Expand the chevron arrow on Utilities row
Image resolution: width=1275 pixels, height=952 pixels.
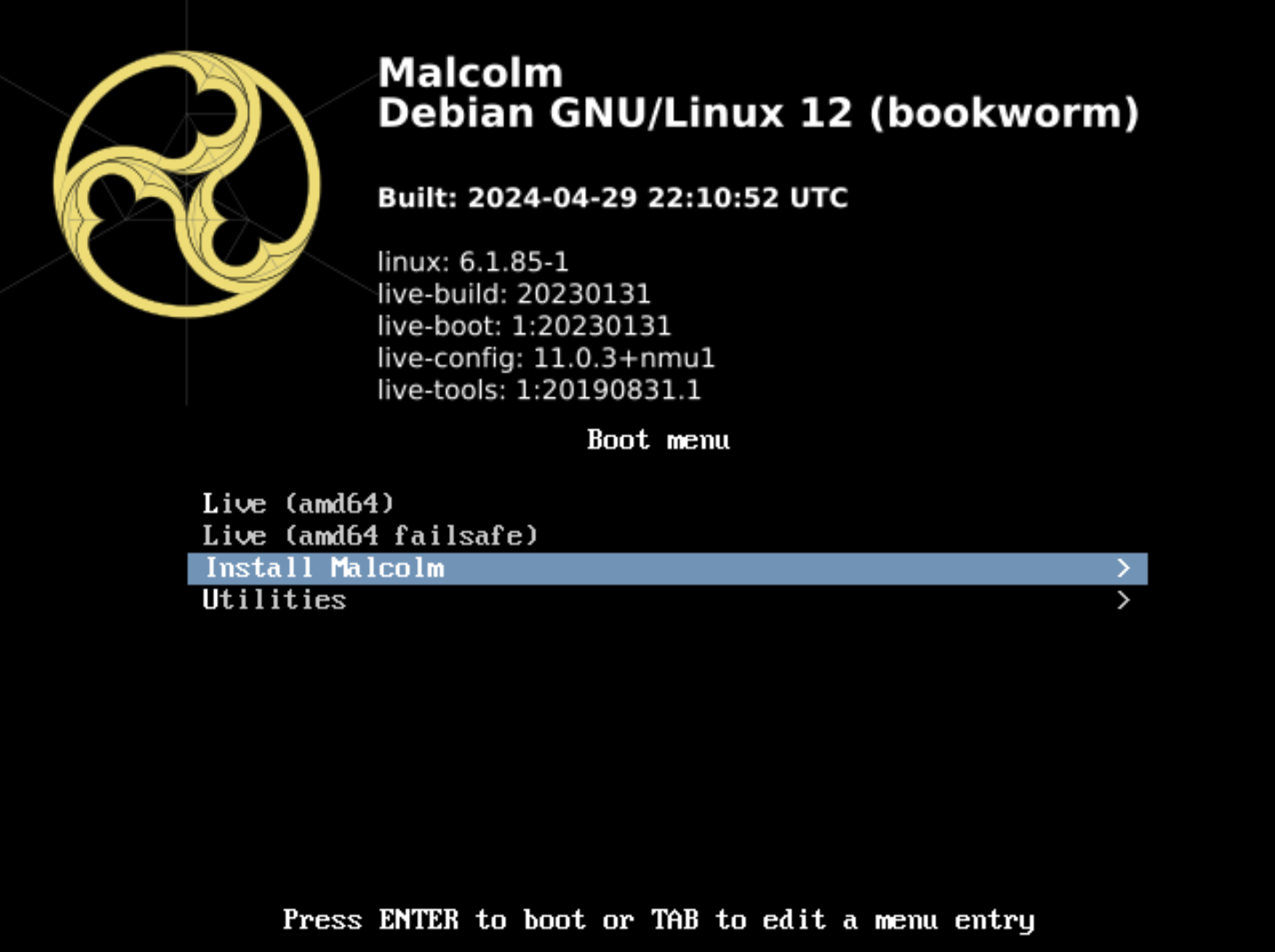pos(1123,600)
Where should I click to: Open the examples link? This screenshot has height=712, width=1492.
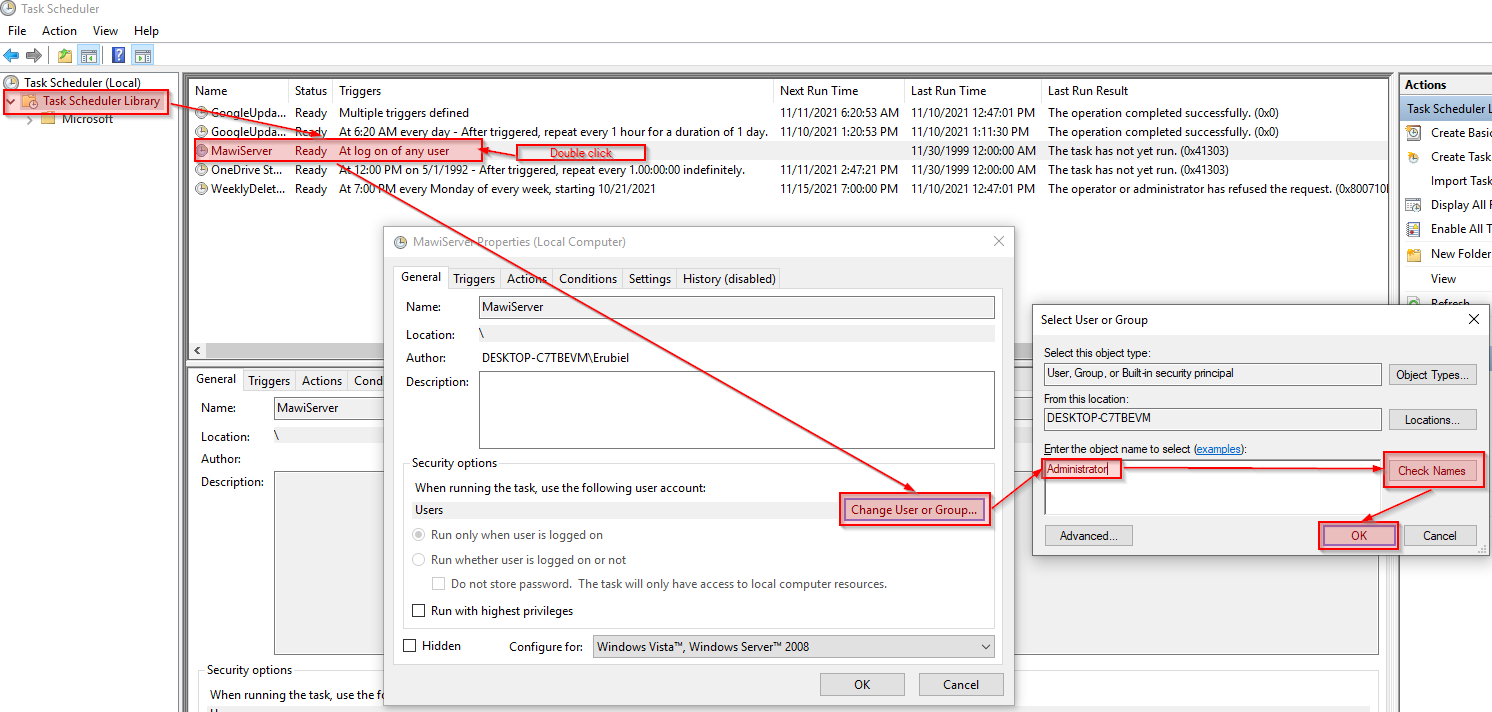click(1218, 450)
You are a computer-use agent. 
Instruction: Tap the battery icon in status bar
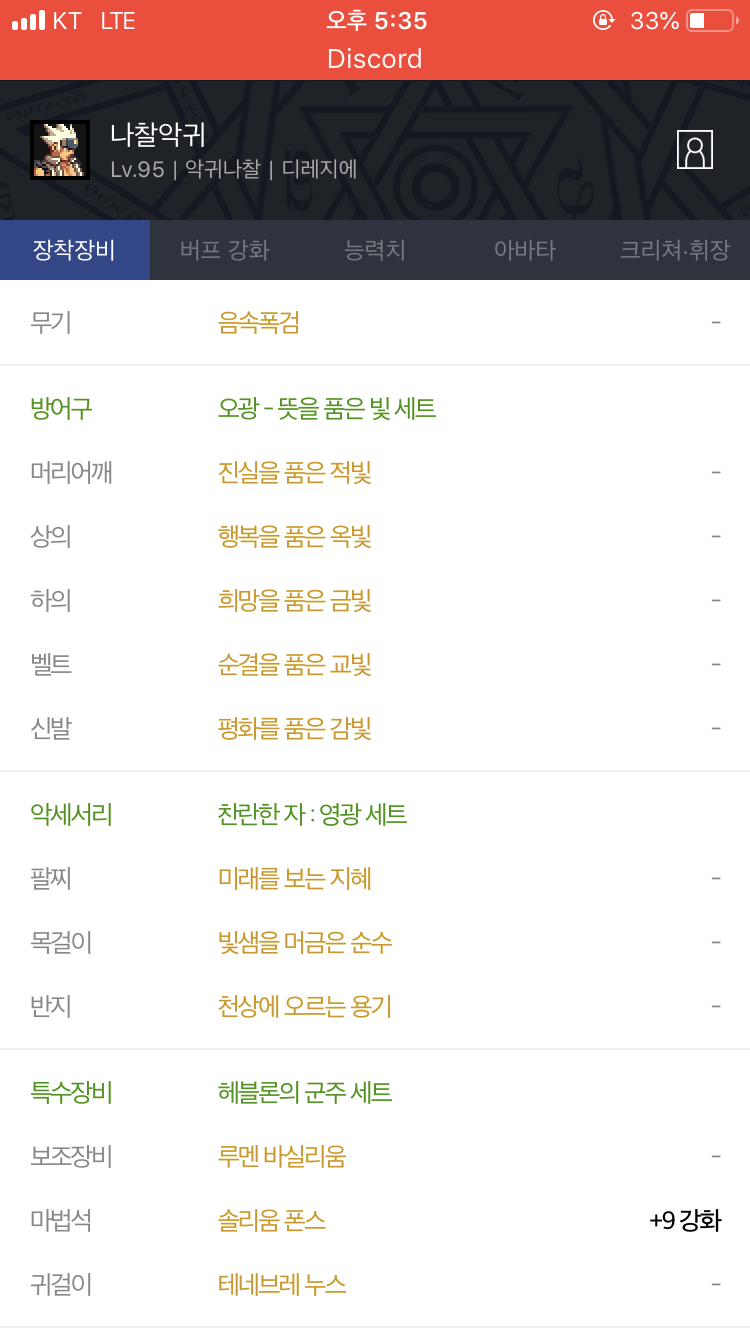pos(710,21)
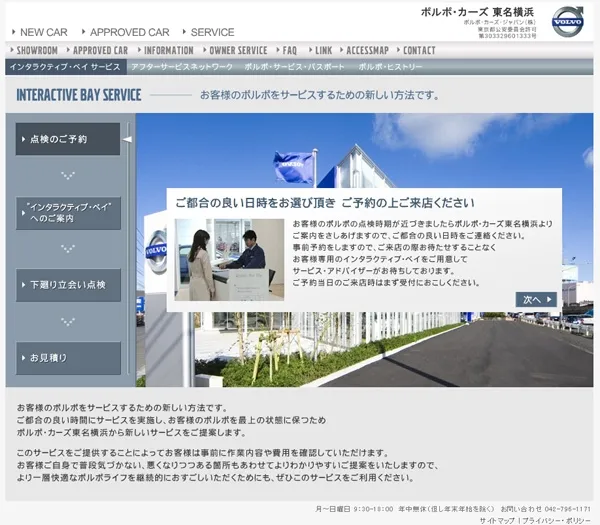Open the NEW CAR section
Screen dimensions: 600x525
coord(42,32)
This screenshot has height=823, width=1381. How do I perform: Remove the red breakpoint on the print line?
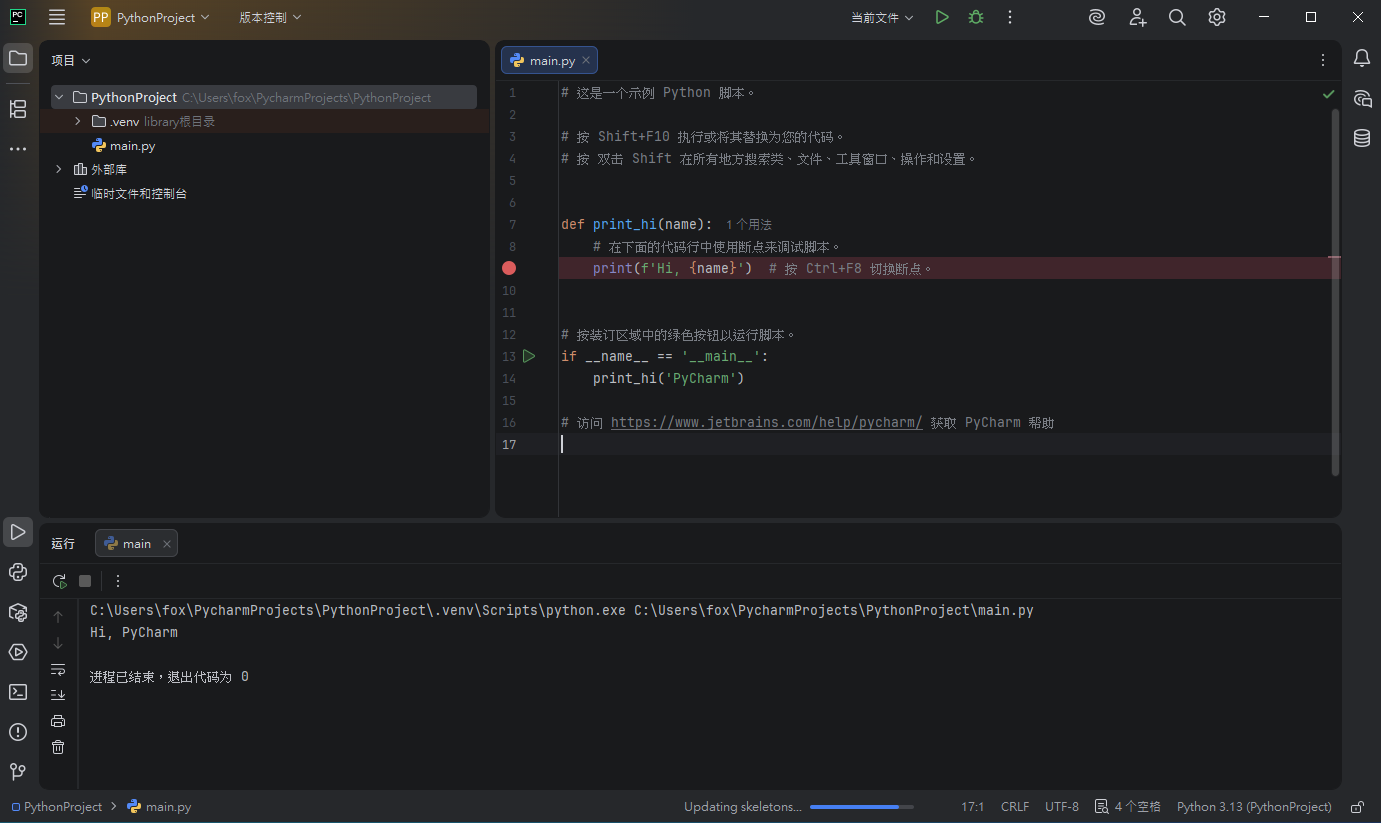(x=509, y=268)
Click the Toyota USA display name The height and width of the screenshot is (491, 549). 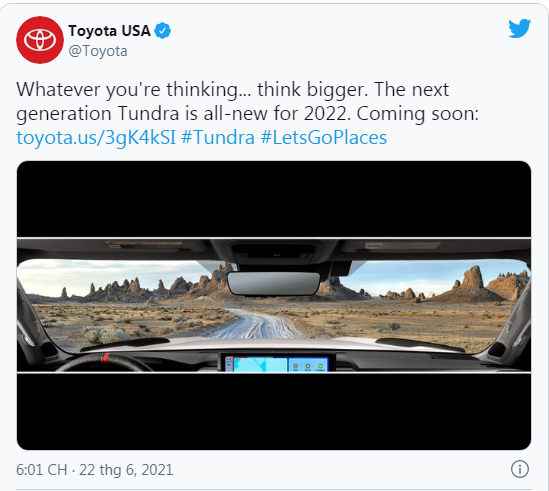(x=109, y=31)
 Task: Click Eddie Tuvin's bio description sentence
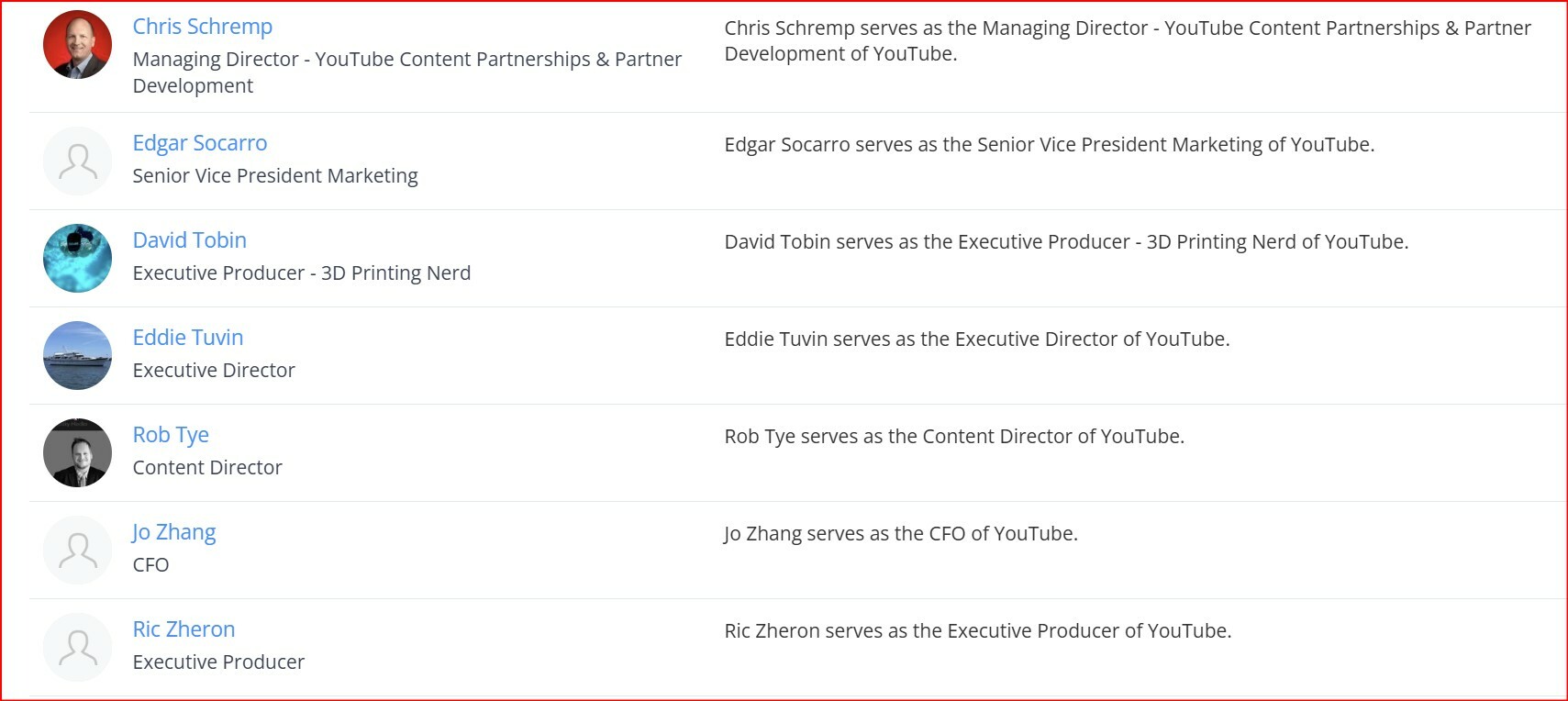point(977,339)
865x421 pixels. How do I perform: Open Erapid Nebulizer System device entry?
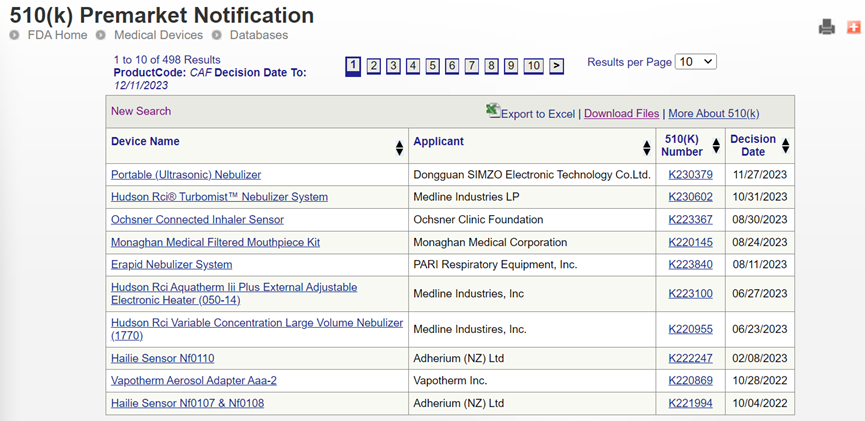click(171, 265)
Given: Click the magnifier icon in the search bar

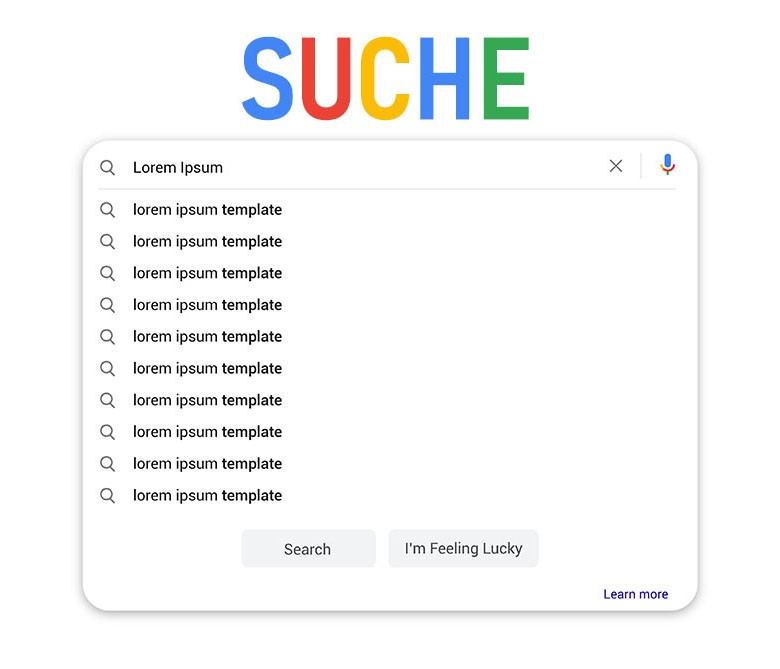Looking at the screenshot, I should point(107,168).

# # #

YOUR TASK:
Only the lines from the start of the records to the line with "You are a computer-use agent." belong in the copy. Print them exactly, minus pictures.

OUTPUT FOR THIS TASK:
Expand the chevron arrow on Utilities row
Image resolution: width=1275 pixels, height=952 pixels.
pos(1123,600)
Where should I click to: Open the examples link? This screenshot has height=712, width=1492.
click(1218, 450)
You are a computer-use agent. 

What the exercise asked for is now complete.